## Directives
• 1. In the rare coins article, copy the passage that starts at "Just what constitutes" and ends at "that in mind.".
• 2. According to the rare coins article, who was the first person to assemble every coin date and type listed in the Red Book?
• 3. Do these statements agree with the rare coins article? Answer yes or no for each and quote the deciding words.
(a) Harvey Stack has been a dealer for more than 60 years.
(b) There is general agreement on what makes a coin rare.
(c) The Red Book lists coins by date, mintmark, and type.

## Reading text
○ ○ ○ ○ ○ ○ ○
The Copper and Silver Market Basket of Rare Coins

Gold Bullion Handily Outperforms the Market Basket


By David L. Ganz

“Not every purchase of coins is an investment; not every acquisition of a collection constitutes an investment; not every collection or investment in coins constitutes a rarity.” So for years has said Harvey G. Stack, a prominent coin dealer and co-founder of Stack’s-Bowers Galleries.

A dealer for more than 60 years and as a licensed auctioneer and an industry leader who has made a living buying and selling great numismatic rarities as well as regular numismatic items during much of that time, Harvey Stack has sold just about every American coin rarity – and that was in a single collection that was formed at the request of Louis Eliasberg. Mr. Eliasberg was the first person to succeed in assembling every coin date and type listed in A Guidebook of United States Coins, by R. S. Yeoman (commonly known as the “Red Book.”) The Red Book methodically lists coins by date, mintmark, and type.

Just what constitutes a rare coin has been the subject of considerable discussion. And while there is no general agreement on what constitutes a rare coin, it is possible to list some specific coin rarities that are uniformly agreed to be rare. In addition, there are other coins that are collectible as investments that are widely acquired with that in mind.
○ ○ ○ ○ ○ ○ ○
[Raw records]
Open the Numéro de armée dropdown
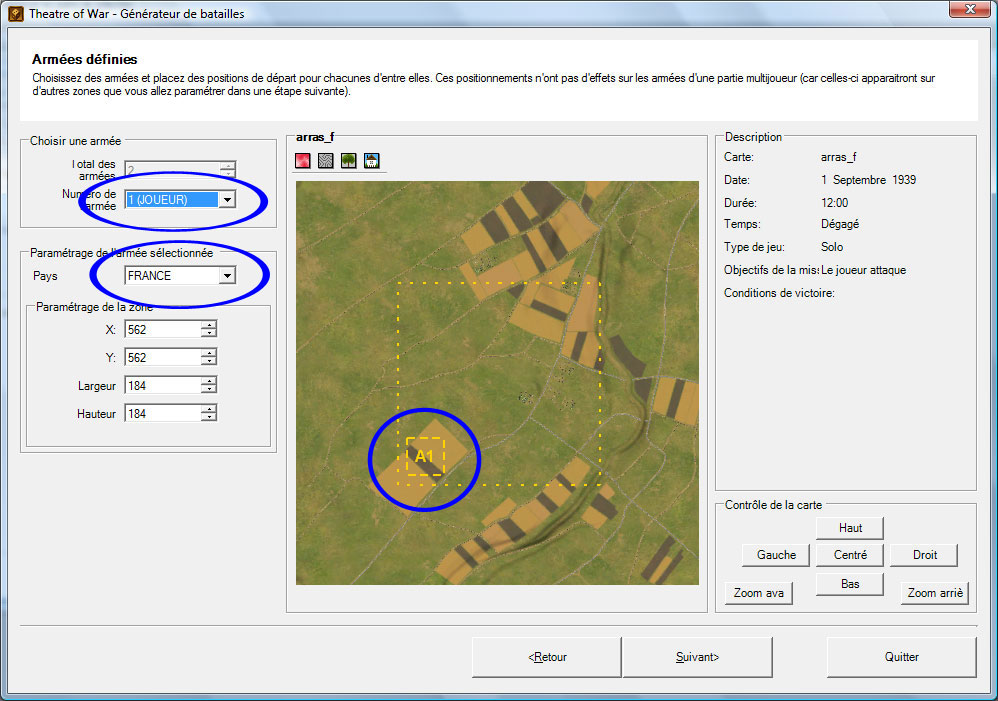[227, 199]
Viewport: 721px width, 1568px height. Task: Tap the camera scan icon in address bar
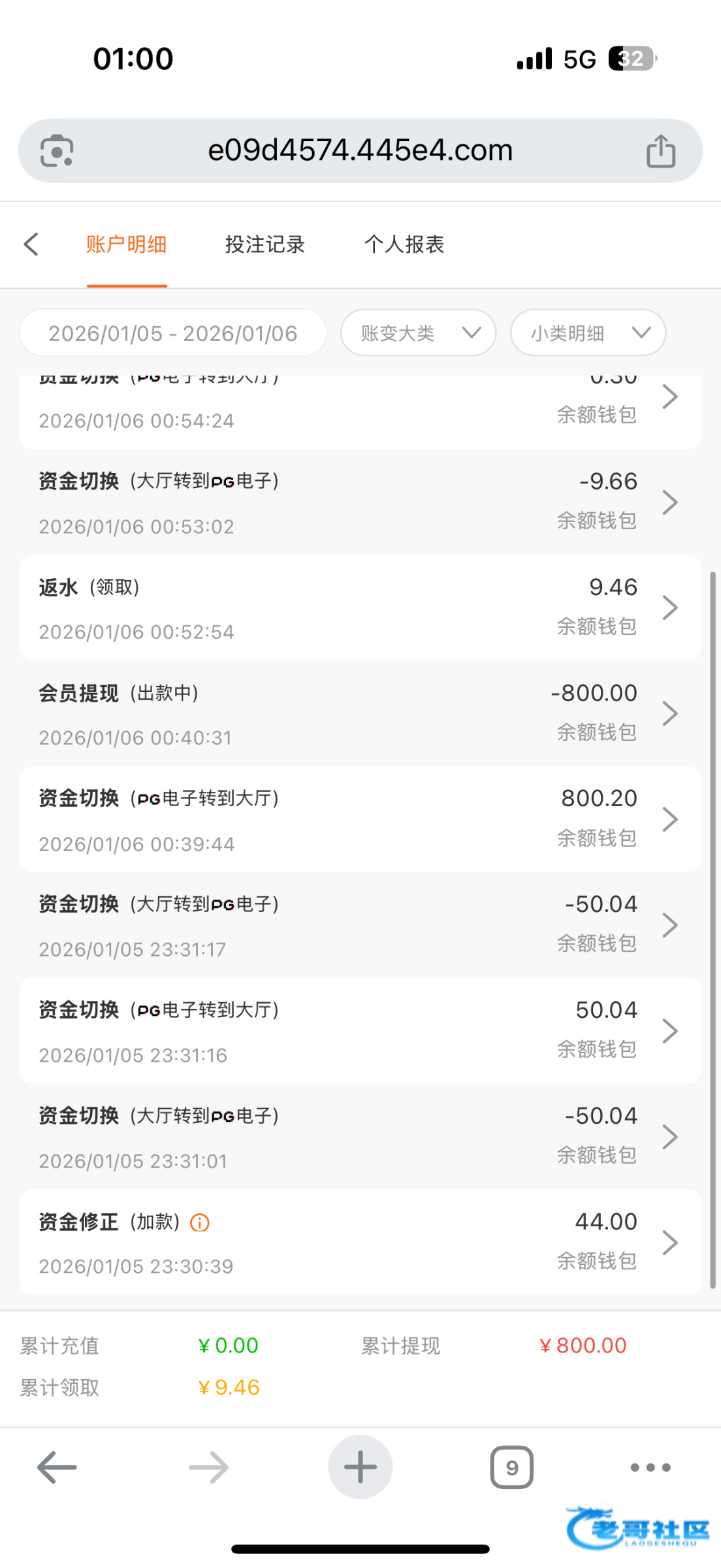point(57,151)
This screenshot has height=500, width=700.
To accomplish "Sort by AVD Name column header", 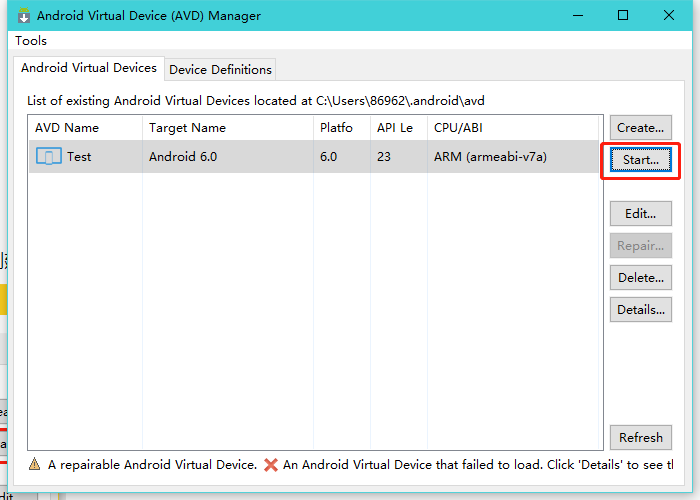I will click(67, 128).
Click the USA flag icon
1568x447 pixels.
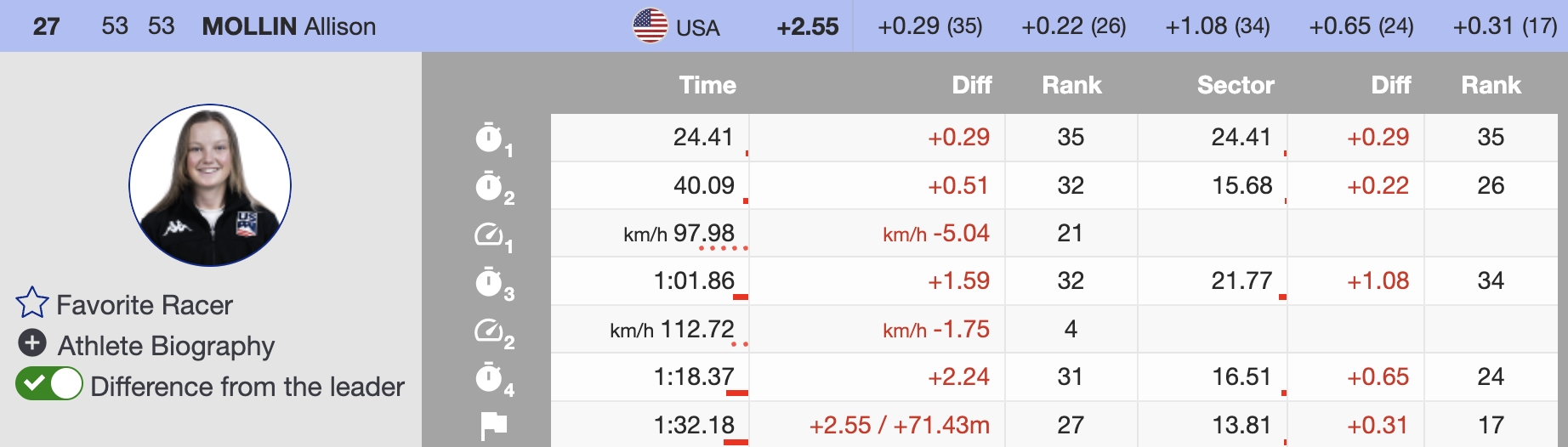tap(650, 26)

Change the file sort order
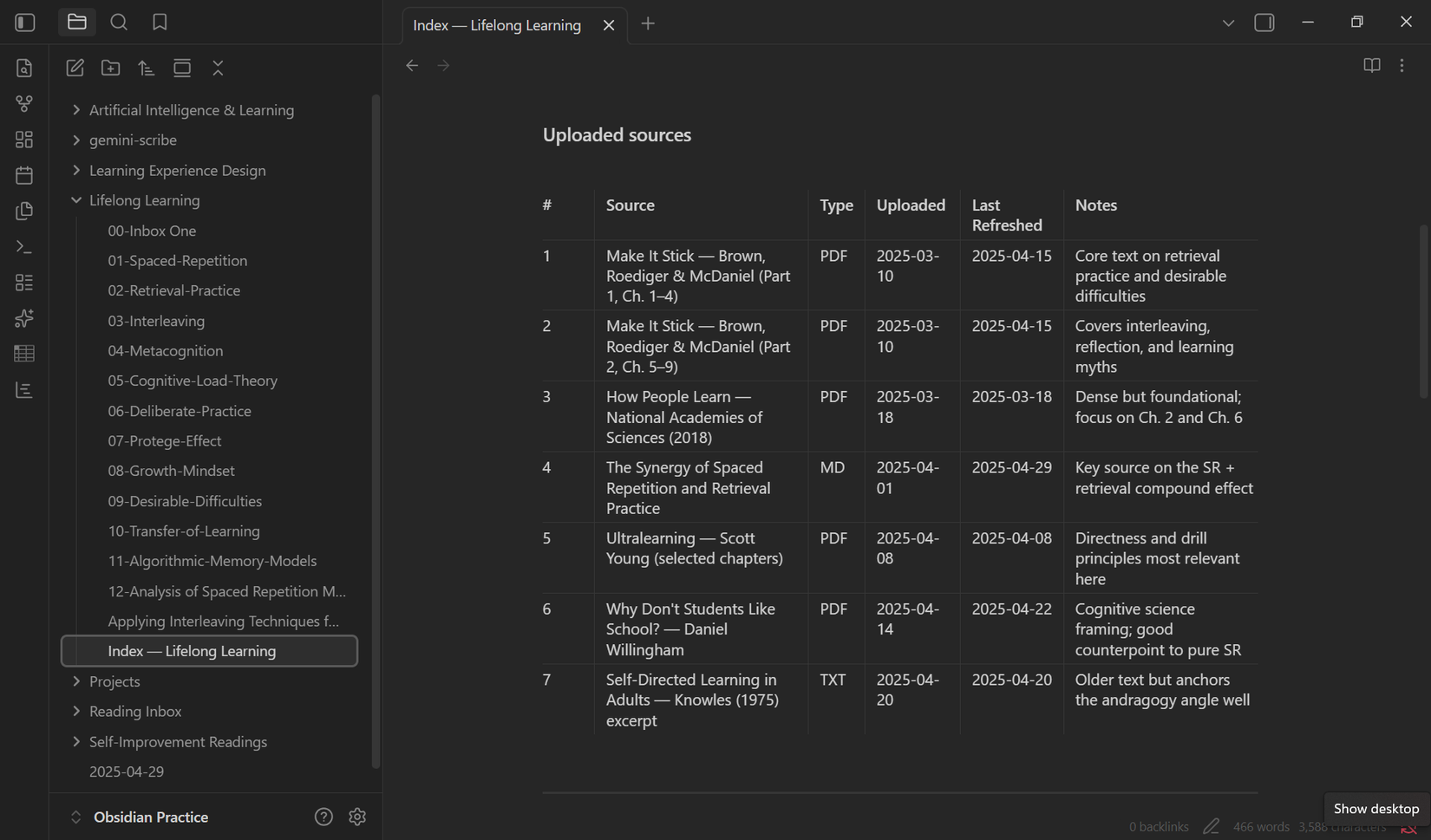pyautogui.click(x=147, y=68)
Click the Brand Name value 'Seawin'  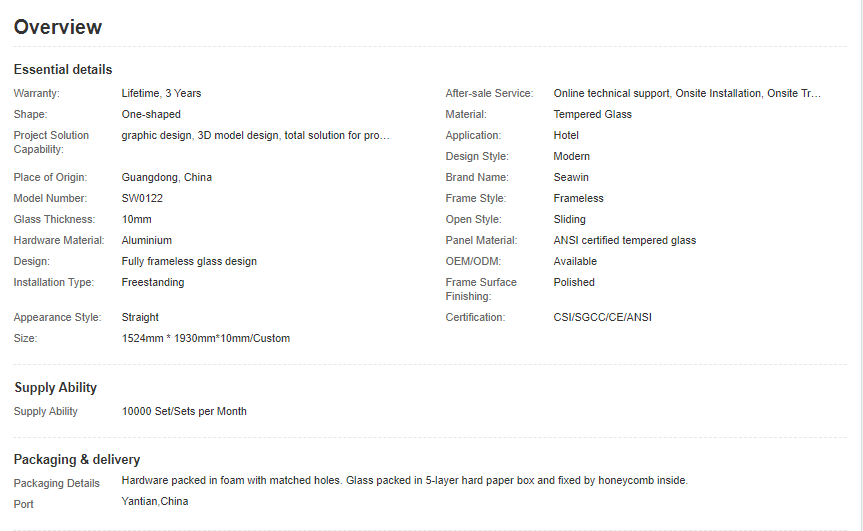(571, 177)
○ ○ ○ ○ ○ ○ ○
## Replies
• 1.
Just what constitutes a rare coin has been the subject of considerable discussion. And while there is no general agreement on what constitutes a rare coin, it is possible to list some specific coin rarities that are uniformly agreed to be rare. In addition, there are other coins that are collectible as investments that are widely acquired with that in mind.

• 2. Louis Eliasberg.

• 3.
(a) Yes: "A dealer for more than 60 years"
(b) No: "there is no general agreement on what constitutes a rare coin"
(c) Yes: "The Red Book methodically lists coins by date, mintmark, and type."